Они заняли скамейку в маленьком пыльном сквере. Жорка курил «Marlboro», да и странно было бы вообразить его с «Примой». Только бы не спрашивал о гондонах (Алик покосился на папку), придётся врать. И заговорил первым: «А раньше мы жили…».
— Ты где резиновым изделием разжился? — вернул его Жорка.
— У отца в письменном столе.
Врать не понадобилось, и от этого стало легко.
— А если догадается?
— Он умер.
И добавил:
— Погиб в горах, в походе.
Жорка не стал сочувствовать, помолчал. Алику тоже не хотелось говорить — вспомнил, как укладывал «Остров сокровищ» в чемодан (как будто в поход ходят с чемоданом!), как терзался, брать Зайца или оставить, как сдвинул с места тяжеленную гирю…
Перекуром не ограничилось, они часто возвращались из школы вместе. Жорка был «центровой
…Алик нашарил на полу тапки и поднялся. Дошёл до ванной, стараясь не споткнуться и не стукнуться ногой о столик; четырнадцать шагов. Оттуда — на кухню: одиннадцать, иногда двенадцать. Налил воды в чайник — это давно выучено, потому проделал уверенно; включил.
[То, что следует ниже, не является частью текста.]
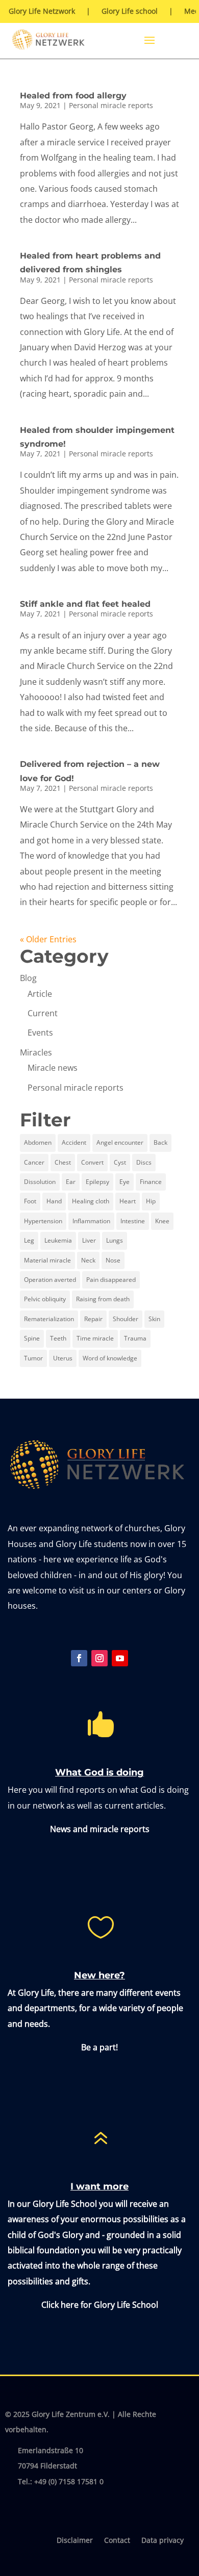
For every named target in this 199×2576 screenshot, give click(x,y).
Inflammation (91, 1221)
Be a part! (99, 2047)
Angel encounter (119, 1142)
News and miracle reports (100, 1829)
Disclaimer (75, 2541)
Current (43, 1013)
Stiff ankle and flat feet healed (85, 604)
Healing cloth (90, 1201)
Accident (74, 1142)
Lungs (114, 1240)
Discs (144, 1162)
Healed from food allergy (73, 95)
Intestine (132, 1221)
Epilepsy (97, 1181)
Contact (117, 2541)
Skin (154, 1319)
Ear (71, 1181)
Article (40, 993)
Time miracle (95, 1338)
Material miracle (47, 1260)
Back (160, 1142)
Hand (54, 1201)
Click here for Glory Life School (99, 2304)
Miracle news (53, 1067)
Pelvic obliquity (45, 1299)
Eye (124, 1181)
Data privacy (162, 2541)
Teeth (58, 1338)
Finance (151, 1181)
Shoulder (125, 1319)
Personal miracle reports (111, 105)
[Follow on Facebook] (79, 1658)
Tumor (33, 1358)
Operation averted (50, 1279)
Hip (151, 1201)
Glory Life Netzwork (42, 12)
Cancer (34, 1162)
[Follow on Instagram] (99, 1658)
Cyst (120, 1162)
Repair (93, 1319)
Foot (30, 1201)
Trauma (135, 1338)
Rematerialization (49, 1319)
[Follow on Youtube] (120, 1658)
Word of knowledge (110, 1358)
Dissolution (40, 1181)
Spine (32, 1338)
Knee (162, 1221)
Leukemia (58, 1240)
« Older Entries (48, 939)
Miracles (36, 1052)
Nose (113, 1260)
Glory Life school (130, 12)
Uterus (62, 1358)
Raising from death (103, 1299)
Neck (88, 1260)
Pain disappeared (111, 1279)
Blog (28, 978)
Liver (89, 1240)
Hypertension (43, 1221)
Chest (63, 1162)
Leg (29, 1240)
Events (40, 1032)
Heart (127, 1201)
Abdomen (38, 1142)
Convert (92, 1162)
Теперь можно сесть у раковины на табуретку и закурить первую утреннюю сигарету. Где же «ронсон», чёрт возьми?.. Не забыть спросить у Зепа; что-то он не звонит. Из ванной доносился лепет водяной струйки, бачок не умолкал. Опять надо тащиться к дворничихе. Голова приятно кружилась, и думать о сантехнике не хотелось. Авось пожурчит и смолкнет. Он наскрёб в кружку кофе, добавил сахар и так, держа кружку левой рукой, правой поднял чайник. Предстояло самое трудное: совместить одно с другим, кружку с кипятком; ошпаривался несколько раз, пока научился. Лера права: наливать надо над раковиной, но там посуда. Теперь — осторожно, касаясь стены левой рукой (в правой кружка) — назад, к дивану, это восемнадцать-девятнадцать шагов, нога нащупывает края столика.
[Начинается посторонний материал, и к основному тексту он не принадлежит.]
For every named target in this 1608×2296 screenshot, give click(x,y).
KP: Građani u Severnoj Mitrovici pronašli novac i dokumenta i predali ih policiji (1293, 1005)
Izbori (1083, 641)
…Впервые он попробовал растворимый кофе у Жорки. Всё было для него в диковинку в огромной, пустовавшей во время плавания
Жоркиного папаши, квартире: лепной потолок, как в музее, тяжёлые люстры с цацками, которые можно вешать на ёлку, изразцы на высоких кафельных печках. К Жорке приходили разные, не сочетающиеся друг с другом люди, говорили вполголоса, словно боялись, что их подслушивают, и спешили уйти. Влад Алику запомнился портфелем: обтрёпанностью и тусклыми замками портфель походил на отцовский. Влад оказался фарцовщиком — слово было новым, как и растворимый кофе. Неприметная внешность, как и непонятный возраст — двадцать пять или сорок — идеально подходили для его деятельности. Жорка передавал ему джинсы, блестящие, яркие журналы, пачки с чем-то кружевным, просвечивающим сквозь целлофан, и книги. Портфель раздувался на глазах, как растягиваемая гармонь, и снова папа уезжал, укладывая в складчатое брюхо толстые папки с завязками, свитер и «пшикалку», источавшую особенный «папин» запах. В зеркале мелькнуло лицо с усиками, глубоко сидящими глазами и влажными волосами на лбу. Наваждение длилось недолгие секунды и пропало, когда Жорка захлопнул дверь за скрывшимся портфелем.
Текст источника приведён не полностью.